Los squatters se comunican a través de canales como Internet y líneas telefónicas, aunque también existen áreas en donde se conocen. Una actividad recurrente son las fiestas. «Se busca el lugar, se abre, se ponen los equipos de sonido y se manda la información… Dura hasta que llegue la policía, dos, tres, cuatro días o una semana después. Asisten 500 personas, 600 o más». Son mansiones y fábricas desocupadas las que más llaman la atención para estos eventos, y en donde según Juan, verdaderamente se utiliza el sitio públicamente. Desde luego, los sitios sufren daños.

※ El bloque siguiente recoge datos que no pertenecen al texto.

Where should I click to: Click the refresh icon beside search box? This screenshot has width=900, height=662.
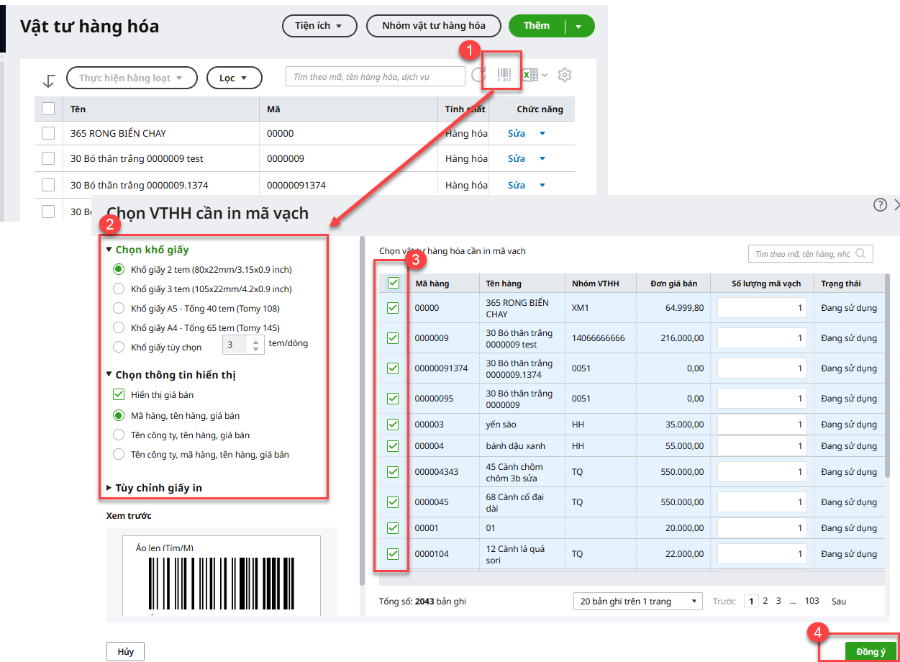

Pero no todo es diversión y también existen riesgos. Juan asegura que admitir a alguien es muchas veces por caridad y algunos traen problemas consigo. «Una vez aceptamos a un chico que vendía droga, lo arrestaron en la estación de metro, le dio la llave del squat a la policía… arrestaron a todos… pero no porque vivíamos como squatters sino porque… estaban haciendo una investigación de droga. Me trataron mal, como un delincuente». Los policías no pueden entrar a un squat sin razón aparente, pues si hay alguien presente se considera allanamiento de morada. Eso sí, un póster en la puerta debe ser visible; dicho cartel es una copia de la advertencia legal que explica la Sección 6 del Criminal Law Act de 1977, en donde se establece que es una ofensa forzar la entrada a un edificio que esté habitado, incluyendo squats, y en donde se explican sus derechos.

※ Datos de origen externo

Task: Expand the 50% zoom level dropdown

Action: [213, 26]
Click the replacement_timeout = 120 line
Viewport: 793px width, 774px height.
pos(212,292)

Cuando el gobierno o propietario encabeza el proceso de desalojo, el seguimiento es cauteloso, pero según Juan, hay personas que llegan incluso con bates de béisbol para echarlos. «Es muy delicado… tienes que ver bien de quién es la casa y últimamente no se ha respetado eso en mi experiencia… El grupo no quería saber de quién era… sólo querían un lugar para vivir gratis». Juan opina que Inglaterra está siendo utilizada por los squatters para beneficio personal y no como reclamo del espacio abandonado para un proyecto social. «Es una ola de ‘vamos a una casa a vivir gratis, la ley te protege’. No creo que esto sea correcto».
Hoy en día vive con familiares, tiene varios trabajos mientras trata de establecerse y hace poco le ofrecieron una ‘pieza’ dentro de otro squat. No está seguro de si la aceptará pues quiere rentar, pero su situación aún es difícil y considera que tal vez es una buena opción mientras ahorra. «En Inglaterra está todo caro y si tienes la oportunidad de vivir sin pagar mientras juntas un poco de dinero, pues te lo piensas».
*El nombre de Juan ha sido cambiado por motivos de privacidad.